Pada awalnya, Prolanis dilaksanakan satu kali setiap bulan. Saat ini, Prolanis dilaksanakan
setiap hari Minggu pada minggu ke-1 dan minggu ke-3 setiap bulan. Pada minggu pertama,
kegiatan yang dilakukan setelah pasien datang adalah penimbangan berat badan, pengukuran
tekanan darah, pengecekan kadar gula darah puasa untuk pasien DM tipe 2, dan senam. Kegiatan
pada minggu pertama dimulai dari pukul 06.00 sampai pukul 08.00. Pada minggu ketiga, kegiatan
kurang lebih sama tetapi dilakukan pengecekan kadar gula darah sewaktu untuk pasien hipertensi
dan DM tipe 2 dan edukasi setelah senam. Edukasi pada Prolanis dilakukan dengan topik yang
berhubungan dengan hipertensi, DM tipe 2 serta komplikasinya dan dapat mengundang dokter
spesialis. Kegiatan pada minggu ketiga di lakukan pada pukul 06.30 sampaipukul 08.30.
Kegiatan lain yang dilakukan adalah home visit. Home visit dilakukan untuk pasien yang tidak
kontrol tiga bulan berturut-turut dan pasien yang mempunyai kadar gula darah tinggi terus-
menerus. Home visit dilakukan untuk menggali informasi mengenai pola makan dan kondisi
lingkungan dari keluarga pasien. Home visit dilakukan oleh perawat. Konsultasi pasien dilakukan
satu kali setiap bulan dan untuk pengambilan obat. Setiap tahun dilakukan kegiatan rekreasi juga
untuk menjaga keaktifan anggota dan menghilangkan kejenuhan.

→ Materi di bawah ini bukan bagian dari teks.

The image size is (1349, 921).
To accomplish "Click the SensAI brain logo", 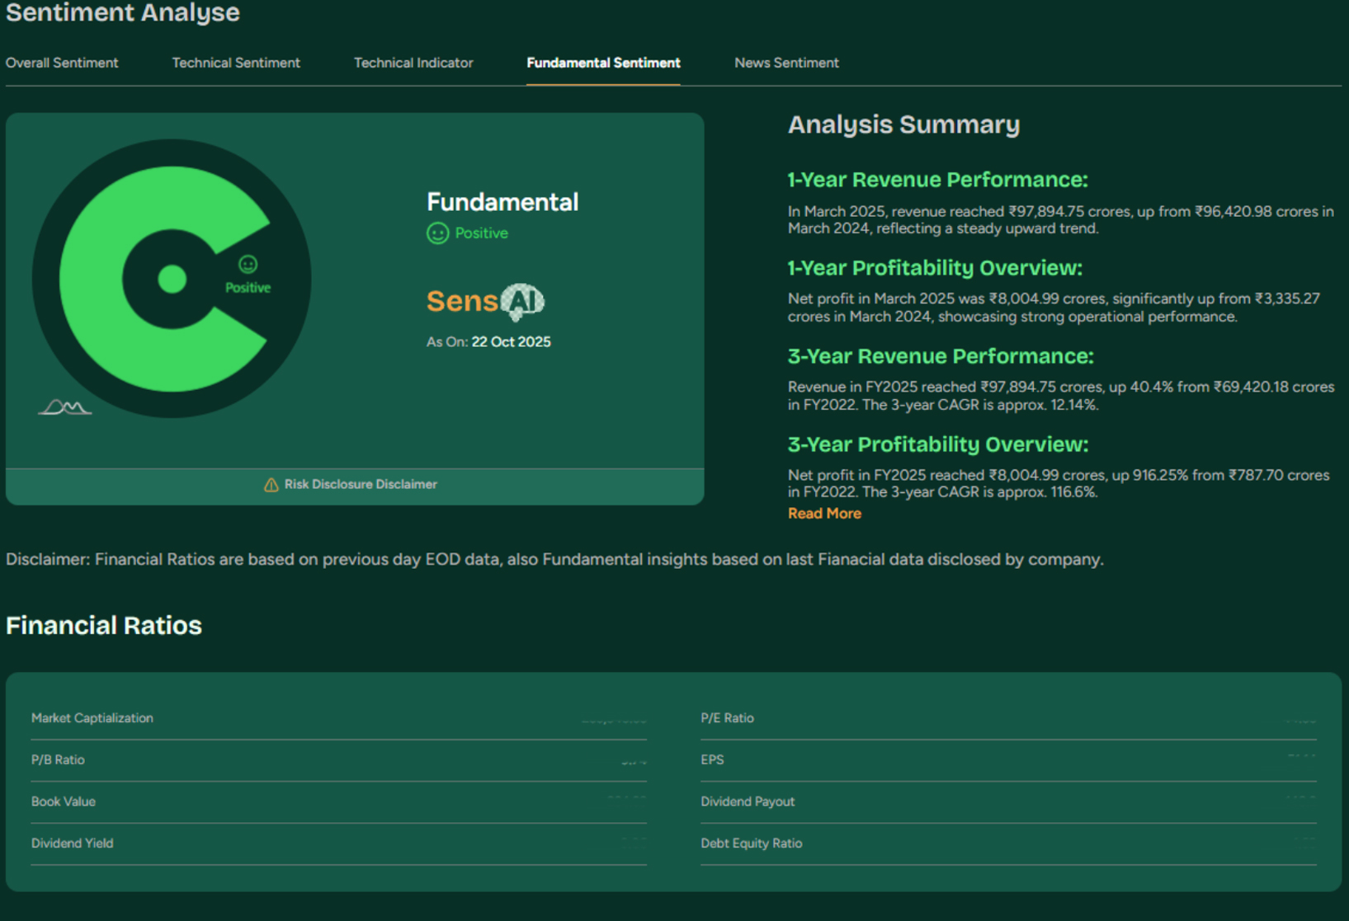I will pyautogui.click(x=523, y=302).
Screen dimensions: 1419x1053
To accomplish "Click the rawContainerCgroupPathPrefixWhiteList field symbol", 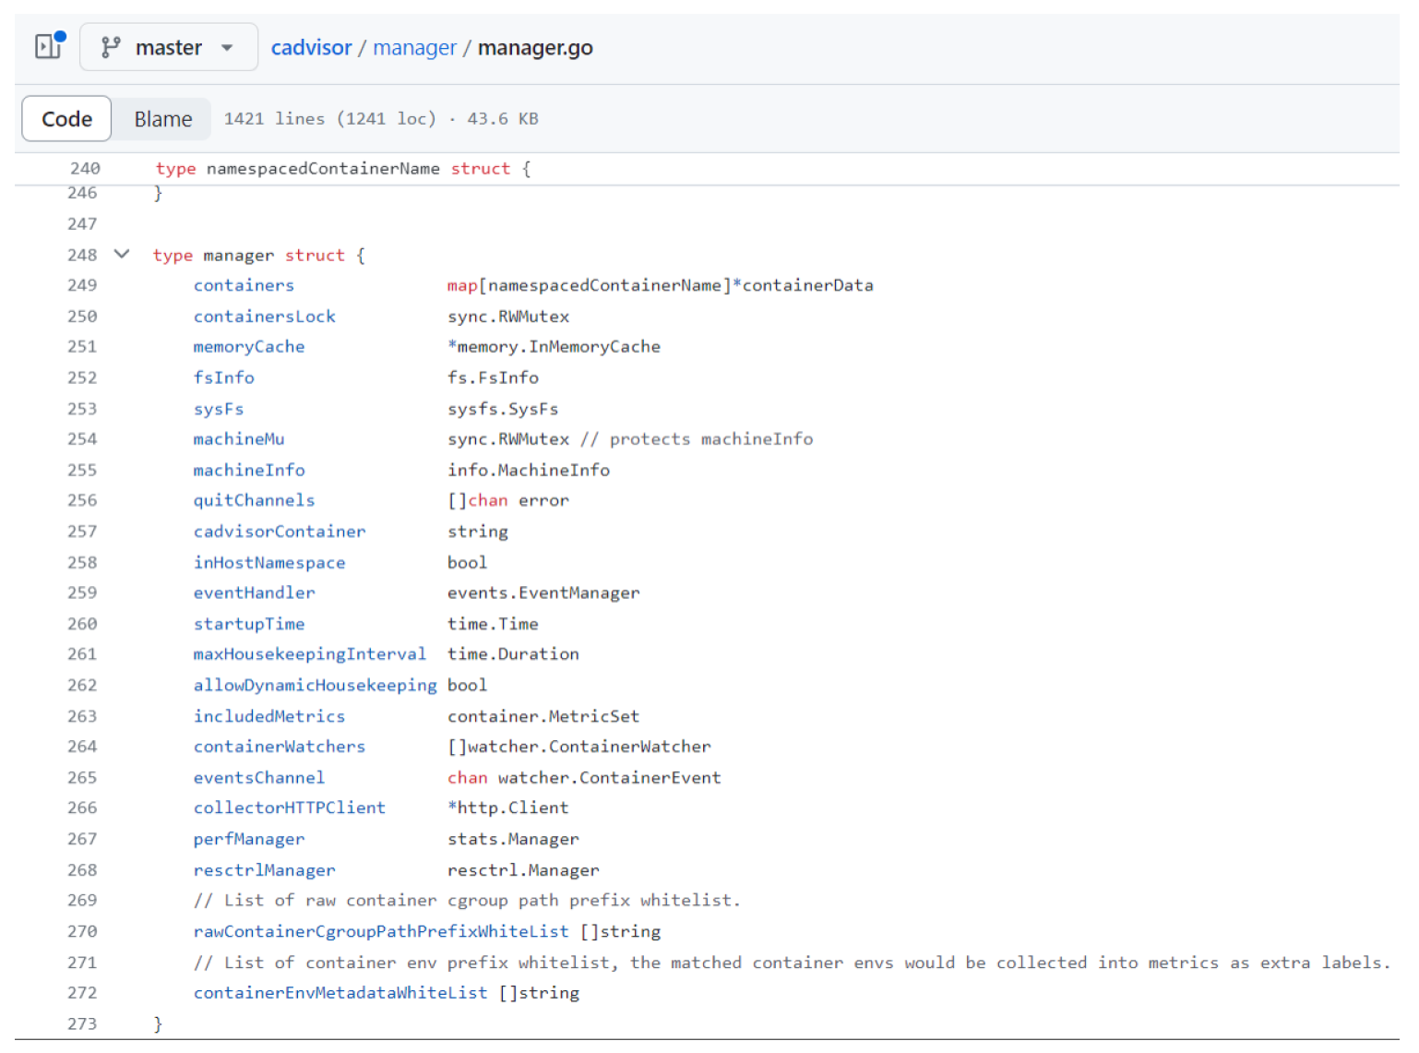I will click(x=381, y=931).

Anggota berjumlah sekitar 20 orang pada awal terbentuknya Prolanis dan bertambah banyak
sampai saat ini anggota berjumlah sekitar 200 orang. Menurut narasumber 1, respon anggota
terhadap terbentuknya program Prolanis baik. Anggota Prolanis dikategorikan menjadi dua
kelompok. Kelompok pertama adalah anggota yang hadir senam dan edukasi kelompok, sementara
kelompok kedua adalah anggota yang hanya melakukan kontrol setiap bulan. Anggota tipe dua
umumnya adalah pasien dengan komplikasi seperti osteoarthritis, gagal jantung, dan struk yang
mempunyai mobilitas kurang dan kelemahan fisik. Edukasi untuk anggota tipe ini dilakukan
secara personal. Dari 200 anggota prolanis, hanya 70 anggota yang aktif mengikuti kegiatan senam
dan edukasi. Menurut narasumber 1, 60% dari anggota rutin kontrol setiap bulan dan memiliki
kualitas hidup baik.
Menurut narasumber, Prolanis yang dilaksanakan sudah cukup efektif untuk menangani
hipertensi dan DM tipe 2. Pasien yang mengikuti Prolanis lebih teredukasi daripada yang tidak
mengikuti. Pasien yang mengikuti Prolanis diberi edukasi misalnya mengenai cara mengatur pola
makan, komplikasi penyakit, dan kalori makanan masak agar implementasinya lebih mudah.
Faktor penghambat yang dirasakan narasumber adalah kesulitan untuk mengajak pasien
hipertensi dan DM tipe 2 baru untuk menjadi anggota. Narasumber berharap anggota lebih aktif
dan mengajak anggota lainnya untuk mengikuti Prolanis.
4. SIMPULAN
Setelah dilakukan observasi dan analisis, disimpulkan bahwa Prolanis yang dilaksanakan
belum mencapai indikator 75% jumlah peserta terdaftar, tetapi sudah efektif untuk penanganan
penyakit hipertensi dan DM tipe 2 yang terbukti dengan kualitas hidup dan hasil pemeriksaan
kesehatan yang baik untuk anggota yang aktif. Jenis kegiatan yang dilakukan meliputi pengecekan
kesehatan, senam, edukasi, konsultasi, dan home visit. Faktor penghambat yang dihadapi tim
pelaksana adalah sulitnya perekrutan anggota baru dan keaktifan untuk mengikuti kegiatan setiap
minggu ke-1 dan ke-3 .
5. SARAN
Prolanis yang dilaksanakan dalam faskes tingkat 1 merupakan langkah penting untuk
penanganan penyakit hipertensi dan DM tipe 2. Sebaiknya BPJS lebih menggiatkan promosi
Prolanis untuk meningkatkan pengetahuan dan kesadaran masyarakat mengenai isu ini. Tim
Prolanis juga dapat mengadakan inovasi dan variasi kegiatan untuk menarik minat anggota dalam
mengikuti rangkaian kegiatan Prolanis.